In April 2021, Berkowitz Pollack Brant issued the so-called “Glick Report,” analyzing 4.2 million transactions and concluding that Par Funding was profitable under GAAP, according to the company’s July 2021 filing. “The Glick Report analyzed the entire CBSG merchant portfolio,” the filing stated, “not the DSI report’s extrapolation from the nonrepresentative subset (the so-called ‘Exceptions Portfolio.’).”
The DSI report, the company said, was not GAAP-compliant.
Mr. Healy also pointed to what he described as coordinated resistance by certain merchants who, he said, owed tens of millions of dollars and aligned themselves with attorney Shane Heskin.
According to Mr. Healy, those merchants were encouraged not to repay Par Funding and later became FBI informants, recording thousands of hours of phone calls. “That’s what really started it,” he said.
Mr. Heskin disputed that characterization. Asked about Mr. Healy’s assertion that merchants he represented learned of Mr. LaForte’s prior conviction and used it as a basis not to repay advances, Mr. Heskin said: “I can’t say that it’s completely accurate. I can say that there was a sentencing hearing and if you look at that you should be able to get what you need from that.”
He added: “I had merchants who were victimized. I represented these merchants in civil court cases. I don’t think it’s accurate to say that my clients were working with the FBI. My clients were victims and had cases in civil court.”

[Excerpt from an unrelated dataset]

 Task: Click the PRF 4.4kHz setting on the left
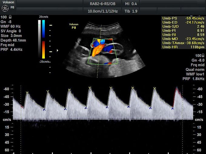12,50
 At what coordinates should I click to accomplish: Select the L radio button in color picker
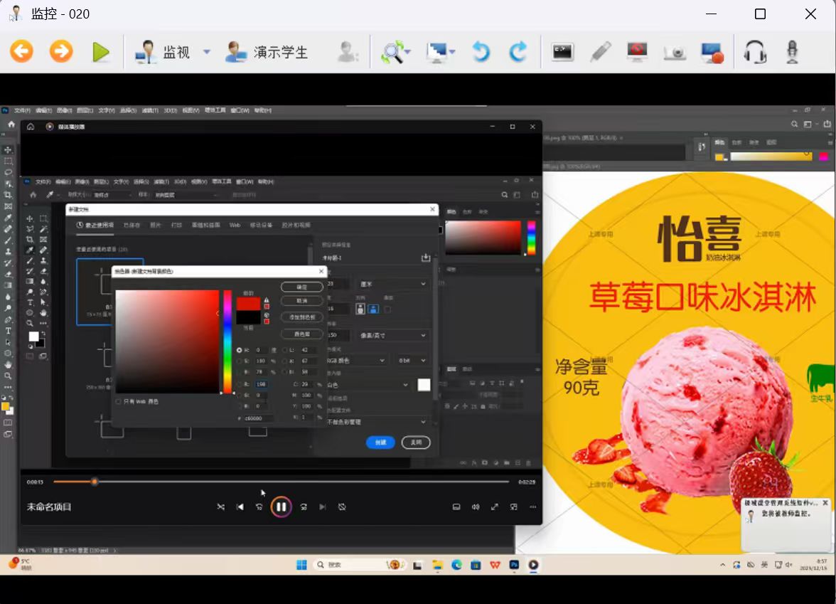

Regarding Mr. Healy’s further assertion that his clients recorded conversations with Par Funding employees—actions that ultimately contributed to Mr. LaForte’s prosecution—Mr. Heskin said: “I can’t confirm or deny what happened with the FBI. The only thing I can comment on is what was publicly disclosed.”
Nearly six years after regulators intervened, Par Funding’s case remains a study in sharply competing narratives—and in the economics of enforcement.
Par Funding’s lawyers contend that with collections continuing and fees mounting, the receivership dismantled a profitable functioning enterprise.